### SOURCE DATA:
· · · · · · ·

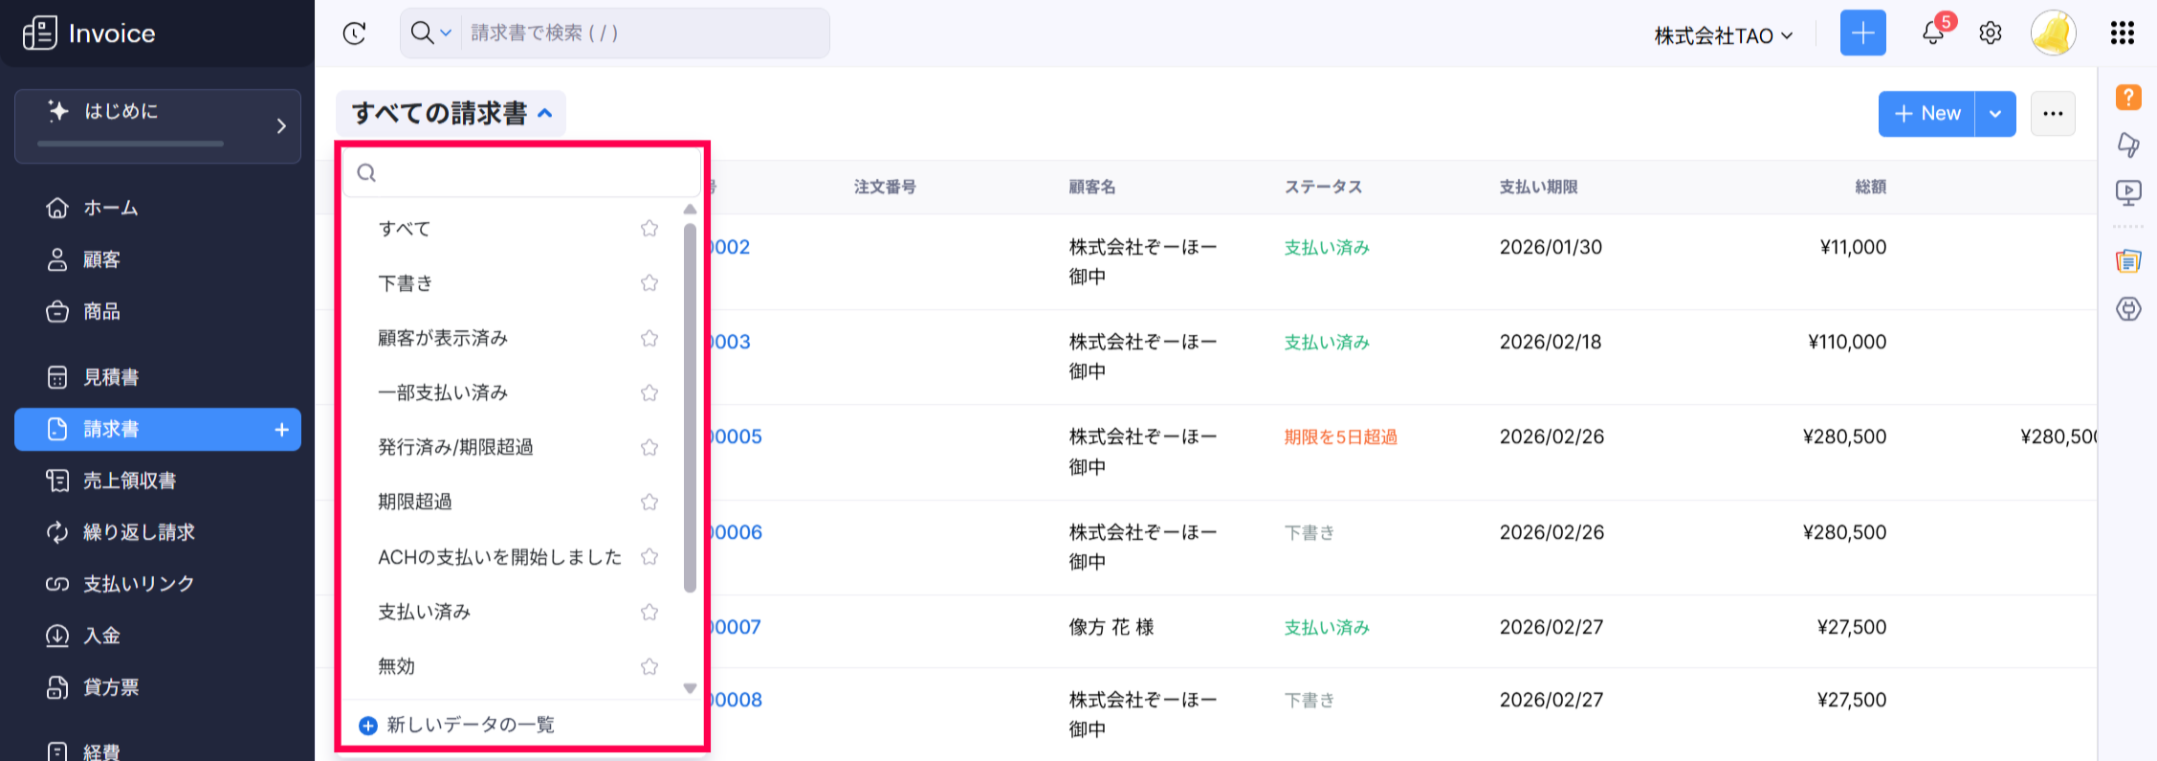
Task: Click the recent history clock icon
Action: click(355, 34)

· · · · · · ·

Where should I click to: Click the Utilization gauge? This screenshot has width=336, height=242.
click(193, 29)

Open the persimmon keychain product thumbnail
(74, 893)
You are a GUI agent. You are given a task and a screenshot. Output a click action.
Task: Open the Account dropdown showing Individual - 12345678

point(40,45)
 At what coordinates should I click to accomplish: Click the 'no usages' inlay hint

· · · · · · ·

### ASSIGNMENT:
Above are the entries. Output exactly the lines beginning with the line that has "You are a GUI" and ending with the line that has "At what coordinates".

### REPLY TO THE EXERCISE:
You are a GUI agent. You are given a task and a screenshot. Output a click action.
Task: Open the Account dropdown showing Individual - 12345678

point(40,45)
 At what coordinates should I click to accomplish: Click the 'no usages' inlay hint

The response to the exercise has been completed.